------ Document segment ------

Recently, we helped one of our clients (prominent marketing agency) to build the backend system of their new campaign site where people can upload videos which is then approved by admins and finally people can stream those videos. Later, at the end of the campaign, prizes were given to the top videos selected by judges.
A single video can be up to 1 GB. As it was a relatively large campaign, it was expected that a huge number of videos will be submitted. So, storage and scalability were a big issue here. Again, the system had to be capable of handling concurrent upload and download of videos even in high traffic condition. Another challenge was the smooth streaming of those videos as the majority of the traffic comes from mobile devices and streaming from video source directly using mobile data does not do very well. Also, we had to do some video processing after uploading the video.
Why Amazon Web Services (AWS)

------

* **Instructions**
1 – According to the video campaign write-up, how large can a single video be?
2 – Please transcribe the passage of the video campaign write-up that begins at the words "A single video" and stops after the words "uploading the video.".

------ Record excerpts ------

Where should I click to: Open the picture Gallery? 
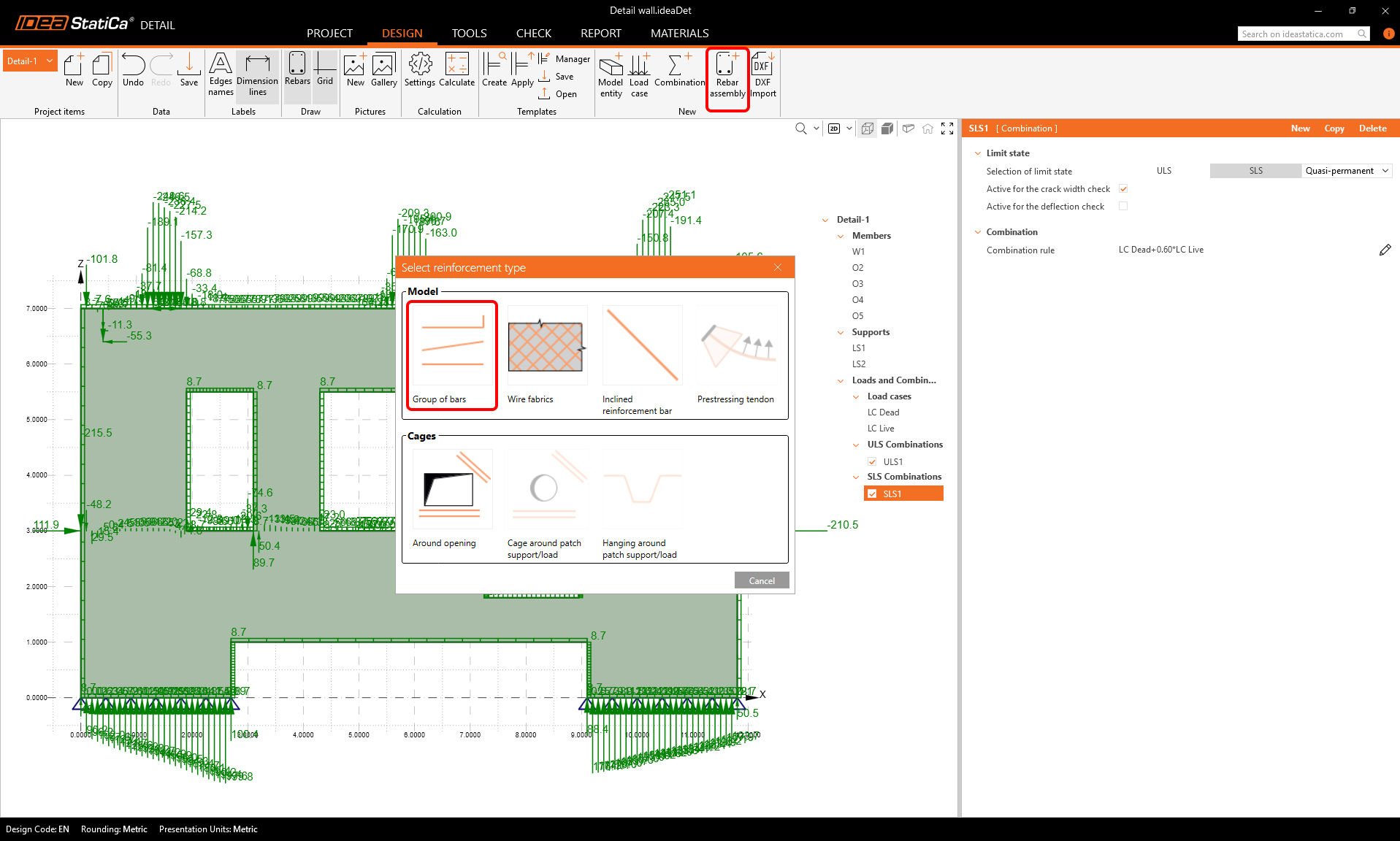(x=383, y=71)
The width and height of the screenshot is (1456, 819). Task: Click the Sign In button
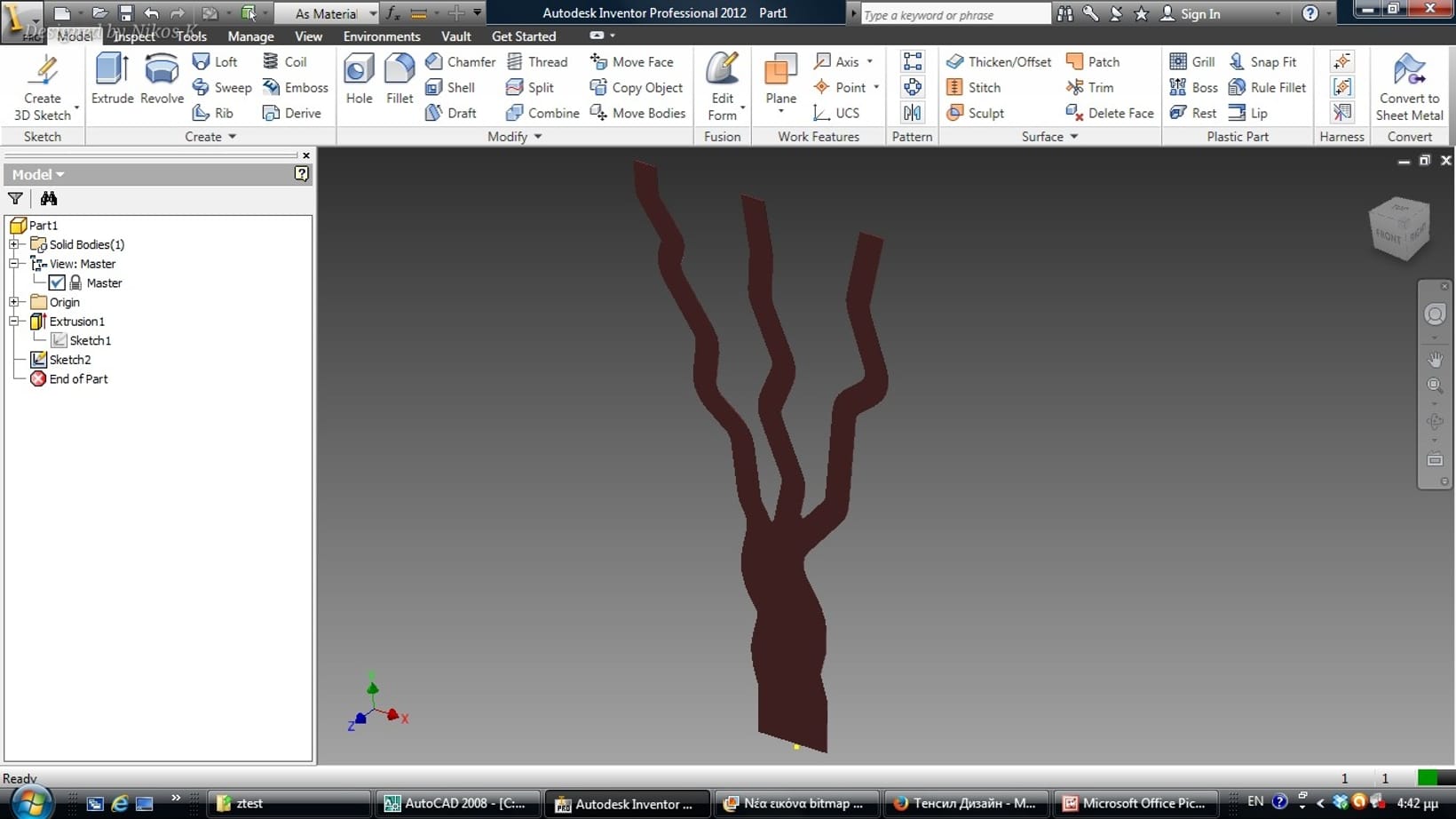tap(1191, 13)
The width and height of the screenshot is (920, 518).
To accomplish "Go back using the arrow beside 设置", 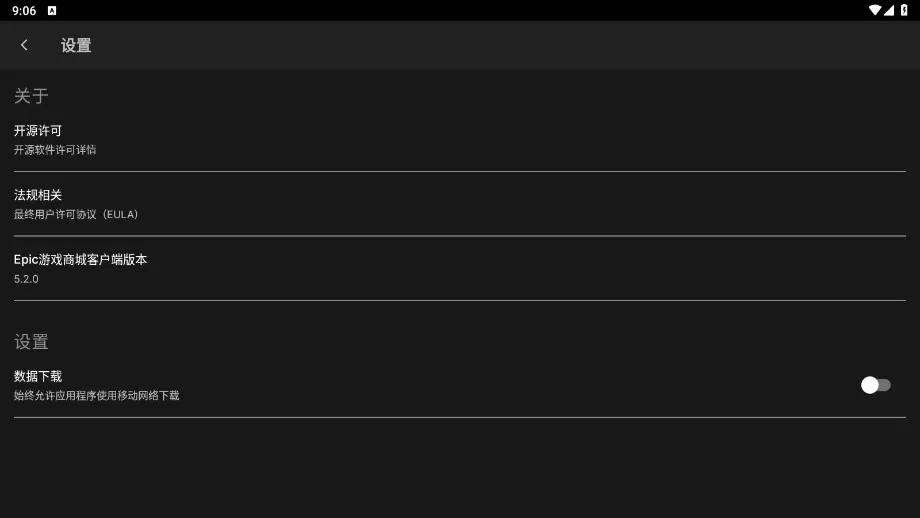I will [24, 45].
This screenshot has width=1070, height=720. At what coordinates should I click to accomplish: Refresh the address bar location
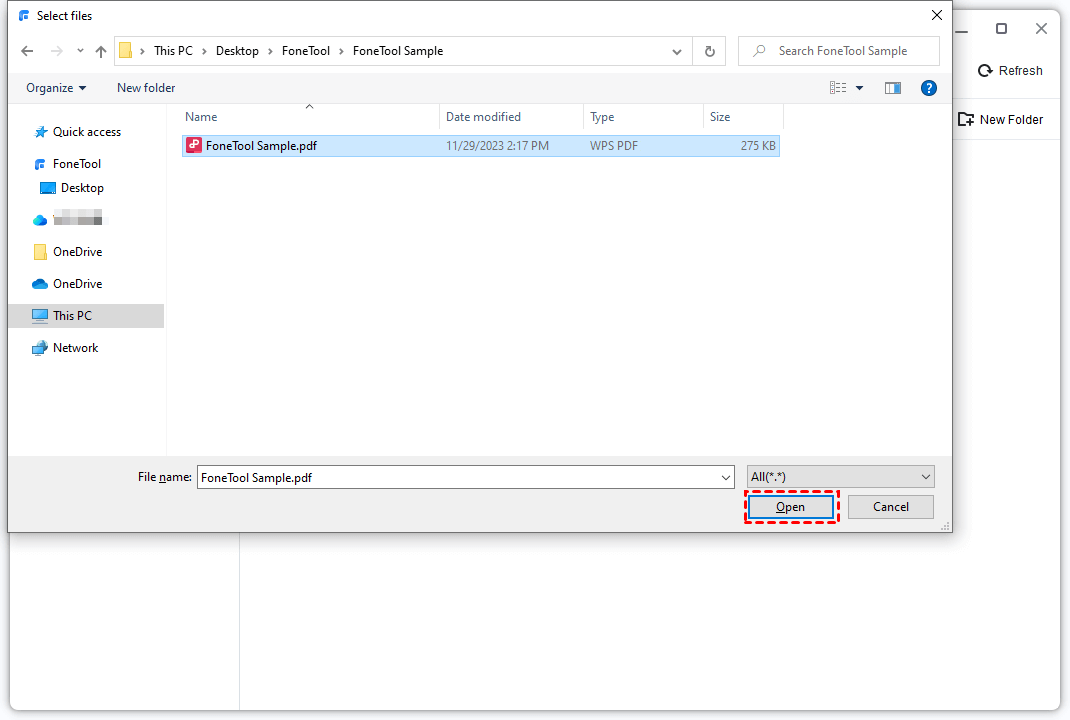[710, 51]
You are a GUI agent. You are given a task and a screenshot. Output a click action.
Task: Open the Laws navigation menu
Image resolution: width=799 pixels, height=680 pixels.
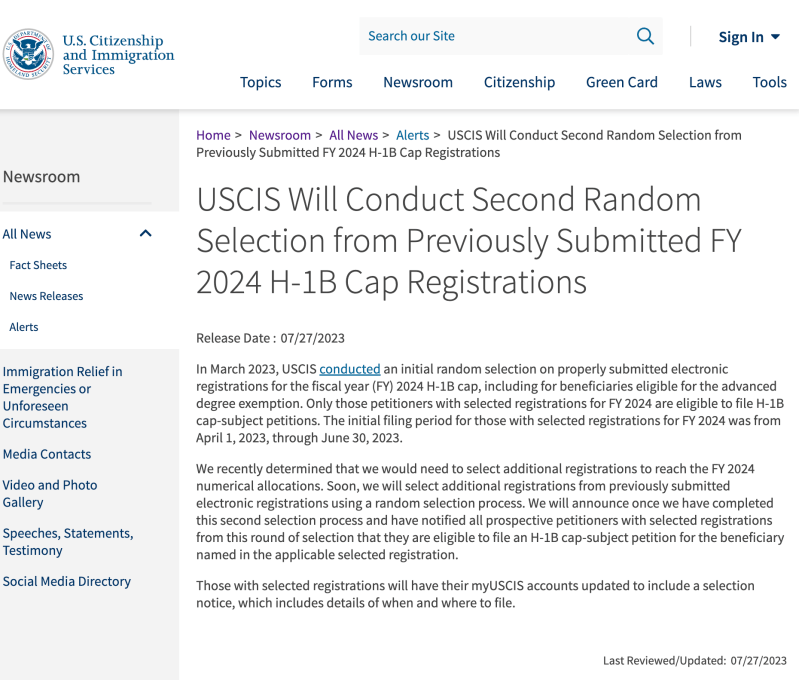click(705, 82)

------

* **Exercise solutions**
1 – A single video can be up to 1 GB.

2 –
A single video can be up to 1 GB. As it was a relatively large campaign, it was expected that a huge number of videos will be submitted. So, storage and scalability were a big issue here. Again, the system had to be capable of handling concurrent upload and download of videos even in high traffic condition. Another challenge was the smooth streaming of those videos as the majority of the traffic comes from mobile devices and streaming from video source directly using mobile data does not do very well. Also, we had to do some video processing after uploading the video.